_DIRECTIONS_
Starting at the first line of the data below, repeat each line word for word up to and including the line with "Switch to the Sculpting workspace tab".
Start of EXCERPTED RECORDS
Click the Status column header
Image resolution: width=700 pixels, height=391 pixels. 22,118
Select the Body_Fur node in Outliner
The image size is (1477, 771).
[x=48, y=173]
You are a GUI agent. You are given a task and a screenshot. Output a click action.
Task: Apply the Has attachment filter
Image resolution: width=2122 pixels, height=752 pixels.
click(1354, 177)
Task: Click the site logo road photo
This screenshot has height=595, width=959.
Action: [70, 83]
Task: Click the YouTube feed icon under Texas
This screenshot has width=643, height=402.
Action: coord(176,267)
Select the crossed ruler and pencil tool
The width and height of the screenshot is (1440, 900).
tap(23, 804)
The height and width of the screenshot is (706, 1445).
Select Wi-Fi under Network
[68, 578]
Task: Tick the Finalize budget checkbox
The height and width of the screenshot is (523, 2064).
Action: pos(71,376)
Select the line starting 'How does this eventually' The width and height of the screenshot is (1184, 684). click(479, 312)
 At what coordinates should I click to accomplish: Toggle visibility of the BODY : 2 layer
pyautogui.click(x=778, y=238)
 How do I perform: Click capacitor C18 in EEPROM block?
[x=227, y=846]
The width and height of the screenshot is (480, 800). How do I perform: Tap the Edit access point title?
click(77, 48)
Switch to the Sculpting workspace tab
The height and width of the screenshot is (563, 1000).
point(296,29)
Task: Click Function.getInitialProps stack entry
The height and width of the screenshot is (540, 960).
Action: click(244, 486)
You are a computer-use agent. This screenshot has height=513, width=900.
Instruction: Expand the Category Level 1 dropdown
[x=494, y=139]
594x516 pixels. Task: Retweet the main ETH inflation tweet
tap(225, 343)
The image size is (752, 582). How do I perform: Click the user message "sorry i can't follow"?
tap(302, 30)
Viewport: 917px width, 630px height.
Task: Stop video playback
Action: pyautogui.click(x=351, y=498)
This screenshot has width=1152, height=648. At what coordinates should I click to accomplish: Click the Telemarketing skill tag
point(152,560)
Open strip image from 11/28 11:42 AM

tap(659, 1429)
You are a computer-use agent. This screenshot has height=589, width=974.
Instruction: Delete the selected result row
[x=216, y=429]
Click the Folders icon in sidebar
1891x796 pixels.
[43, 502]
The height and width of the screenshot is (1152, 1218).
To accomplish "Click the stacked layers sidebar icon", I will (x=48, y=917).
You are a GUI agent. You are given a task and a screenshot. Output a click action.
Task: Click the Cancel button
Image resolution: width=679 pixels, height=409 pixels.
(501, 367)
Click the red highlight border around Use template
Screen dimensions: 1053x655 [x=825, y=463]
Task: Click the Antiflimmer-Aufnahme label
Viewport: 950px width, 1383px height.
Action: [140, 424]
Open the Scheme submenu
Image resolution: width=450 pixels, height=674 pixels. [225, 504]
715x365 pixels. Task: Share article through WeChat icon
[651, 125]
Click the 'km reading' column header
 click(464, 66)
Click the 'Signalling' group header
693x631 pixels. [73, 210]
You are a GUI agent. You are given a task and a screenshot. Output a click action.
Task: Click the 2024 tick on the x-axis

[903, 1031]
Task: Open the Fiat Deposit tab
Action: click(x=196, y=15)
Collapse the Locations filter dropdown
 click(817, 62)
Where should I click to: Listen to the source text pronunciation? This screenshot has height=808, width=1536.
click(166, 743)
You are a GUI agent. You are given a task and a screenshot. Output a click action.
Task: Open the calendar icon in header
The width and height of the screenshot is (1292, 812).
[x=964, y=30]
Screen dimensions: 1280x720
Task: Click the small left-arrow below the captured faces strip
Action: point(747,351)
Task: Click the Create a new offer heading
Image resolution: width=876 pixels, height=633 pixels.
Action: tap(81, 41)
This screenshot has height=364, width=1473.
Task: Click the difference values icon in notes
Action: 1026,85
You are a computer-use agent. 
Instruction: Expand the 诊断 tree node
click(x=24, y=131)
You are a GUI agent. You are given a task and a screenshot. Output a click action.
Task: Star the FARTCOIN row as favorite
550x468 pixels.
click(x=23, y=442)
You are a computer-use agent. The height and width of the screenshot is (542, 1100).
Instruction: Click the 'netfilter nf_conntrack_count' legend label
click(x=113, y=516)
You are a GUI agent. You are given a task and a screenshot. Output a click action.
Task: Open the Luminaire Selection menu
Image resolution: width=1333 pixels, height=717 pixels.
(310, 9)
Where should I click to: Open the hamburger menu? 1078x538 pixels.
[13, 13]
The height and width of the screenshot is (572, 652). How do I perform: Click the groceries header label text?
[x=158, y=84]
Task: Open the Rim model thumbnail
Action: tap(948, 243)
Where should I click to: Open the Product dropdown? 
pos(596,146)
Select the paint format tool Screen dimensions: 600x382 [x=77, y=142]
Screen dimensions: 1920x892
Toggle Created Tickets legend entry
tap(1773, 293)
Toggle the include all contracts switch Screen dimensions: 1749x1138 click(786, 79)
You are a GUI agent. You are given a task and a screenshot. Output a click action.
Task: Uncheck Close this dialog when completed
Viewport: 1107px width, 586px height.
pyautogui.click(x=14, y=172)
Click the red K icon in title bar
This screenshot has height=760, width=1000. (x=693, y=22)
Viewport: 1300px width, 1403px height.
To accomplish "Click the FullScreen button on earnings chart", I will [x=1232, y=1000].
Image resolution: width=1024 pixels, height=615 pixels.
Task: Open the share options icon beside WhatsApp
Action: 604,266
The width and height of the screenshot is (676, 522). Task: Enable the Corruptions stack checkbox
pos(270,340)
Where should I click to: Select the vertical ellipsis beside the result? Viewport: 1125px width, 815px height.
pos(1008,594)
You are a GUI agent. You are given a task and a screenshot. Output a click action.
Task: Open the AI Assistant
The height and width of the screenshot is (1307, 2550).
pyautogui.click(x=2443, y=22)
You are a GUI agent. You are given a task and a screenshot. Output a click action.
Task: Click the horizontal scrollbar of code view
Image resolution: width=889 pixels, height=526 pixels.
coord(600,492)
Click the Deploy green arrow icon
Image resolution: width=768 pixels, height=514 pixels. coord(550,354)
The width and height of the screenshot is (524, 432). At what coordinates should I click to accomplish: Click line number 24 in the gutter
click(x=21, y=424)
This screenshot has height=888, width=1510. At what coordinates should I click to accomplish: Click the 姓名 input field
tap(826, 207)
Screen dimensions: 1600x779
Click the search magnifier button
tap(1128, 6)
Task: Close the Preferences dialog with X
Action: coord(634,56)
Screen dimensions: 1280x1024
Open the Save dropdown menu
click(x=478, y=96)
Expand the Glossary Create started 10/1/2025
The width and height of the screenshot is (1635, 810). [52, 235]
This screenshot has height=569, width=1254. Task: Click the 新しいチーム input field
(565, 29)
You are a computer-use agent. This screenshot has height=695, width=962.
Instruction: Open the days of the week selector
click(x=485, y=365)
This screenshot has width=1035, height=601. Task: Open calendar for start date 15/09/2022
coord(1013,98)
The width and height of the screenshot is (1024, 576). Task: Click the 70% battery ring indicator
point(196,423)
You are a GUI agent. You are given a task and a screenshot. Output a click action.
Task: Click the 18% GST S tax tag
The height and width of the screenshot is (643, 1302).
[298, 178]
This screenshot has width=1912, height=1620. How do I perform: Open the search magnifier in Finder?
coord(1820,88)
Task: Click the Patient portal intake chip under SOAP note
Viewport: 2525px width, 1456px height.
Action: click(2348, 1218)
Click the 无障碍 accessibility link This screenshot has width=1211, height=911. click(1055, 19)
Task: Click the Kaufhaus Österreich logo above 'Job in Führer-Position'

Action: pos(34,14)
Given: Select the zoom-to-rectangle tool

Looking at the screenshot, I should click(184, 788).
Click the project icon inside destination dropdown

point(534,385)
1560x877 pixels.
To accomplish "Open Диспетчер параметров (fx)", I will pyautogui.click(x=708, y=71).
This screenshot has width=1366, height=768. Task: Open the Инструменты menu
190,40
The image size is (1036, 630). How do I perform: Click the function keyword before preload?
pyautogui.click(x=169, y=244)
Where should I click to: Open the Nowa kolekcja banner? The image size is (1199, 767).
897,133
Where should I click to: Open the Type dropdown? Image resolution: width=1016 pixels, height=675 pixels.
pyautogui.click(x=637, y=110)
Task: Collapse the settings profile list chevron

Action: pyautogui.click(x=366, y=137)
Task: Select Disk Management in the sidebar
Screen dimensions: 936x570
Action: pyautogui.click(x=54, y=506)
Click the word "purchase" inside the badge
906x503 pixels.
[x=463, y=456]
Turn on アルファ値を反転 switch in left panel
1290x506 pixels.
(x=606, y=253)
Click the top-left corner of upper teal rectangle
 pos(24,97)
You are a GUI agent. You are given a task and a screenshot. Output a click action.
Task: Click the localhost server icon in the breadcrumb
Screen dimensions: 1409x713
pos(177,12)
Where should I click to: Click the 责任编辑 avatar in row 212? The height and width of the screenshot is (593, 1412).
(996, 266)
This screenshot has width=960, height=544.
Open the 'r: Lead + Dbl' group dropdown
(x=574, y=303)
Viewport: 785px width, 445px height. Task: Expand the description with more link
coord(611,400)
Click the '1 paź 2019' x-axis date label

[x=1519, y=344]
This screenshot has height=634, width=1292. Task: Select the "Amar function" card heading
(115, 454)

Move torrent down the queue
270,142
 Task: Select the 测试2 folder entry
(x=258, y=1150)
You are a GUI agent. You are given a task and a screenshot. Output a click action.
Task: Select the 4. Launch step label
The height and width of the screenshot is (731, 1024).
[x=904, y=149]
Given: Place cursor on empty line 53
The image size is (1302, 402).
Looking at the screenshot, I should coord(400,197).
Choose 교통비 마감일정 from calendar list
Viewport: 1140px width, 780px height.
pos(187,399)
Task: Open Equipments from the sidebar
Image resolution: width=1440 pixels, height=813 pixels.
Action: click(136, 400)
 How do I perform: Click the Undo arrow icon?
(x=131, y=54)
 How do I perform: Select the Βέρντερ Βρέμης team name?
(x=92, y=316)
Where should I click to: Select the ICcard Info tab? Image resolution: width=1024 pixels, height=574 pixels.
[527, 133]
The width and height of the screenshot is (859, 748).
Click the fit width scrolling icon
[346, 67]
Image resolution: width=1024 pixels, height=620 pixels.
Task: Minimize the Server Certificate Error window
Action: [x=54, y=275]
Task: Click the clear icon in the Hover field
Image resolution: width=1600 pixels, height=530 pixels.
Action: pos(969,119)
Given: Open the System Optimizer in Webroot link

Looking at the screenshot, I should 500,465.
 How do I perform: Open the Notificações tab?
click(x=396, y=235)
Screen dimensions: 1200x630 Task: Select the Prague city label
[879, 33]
End of EXCERPTED RECORDS
_THE COMPLETED TASK_
Click the Status column header
Image resolution: width=700 pixels, height=391 pixels. 22,118
Select the Body_Fur node in Outliner
The image size is (1477, 771).
[x=48, y=173]
You are a GUI agent. You are given a task and a screenshot. Output a click action.
Task: Apply the Has attachment filter
Image resolution: width=2122 pixels, height=752 pixels.
click(1354, 177)
Task: Click the site logo road photo
This screenshot has height=595, width=959.
Action: [70, 83]
Task: Click the YouTube feed icon under Texas
This screenshot has width=643, height=402.
Action: coord(176,267)
Select the crossed ruler and pencil tool
The width and height of the screenshot is (1440, 900).
tap(23, 804)
The height and width of the screenshot is (706, 1445).
Select Wi-Fi under Network
[68, 578]
Task: Tick the Finalize budget checkbox
The height and width of the screenshot is (523, 2064).
Action: pos(71,376)
Select the line starting 'How does this eventually' The width and height of the screenshot is (1184, 684). click(479, 312)
 At what coordinates should I click to accomplish: Toggle visibility of the BODY : 2 layer
pyautogui.click(x=778, y=238)
 How do I perform: Click capacitor C18 in EEPROM block?
[x=227, y=846]
The width and height of the screenshot is (480, 800). How do I perform: Tap the Edit access point title?
click(77, 48)
Switch to the Sculpting workspace tab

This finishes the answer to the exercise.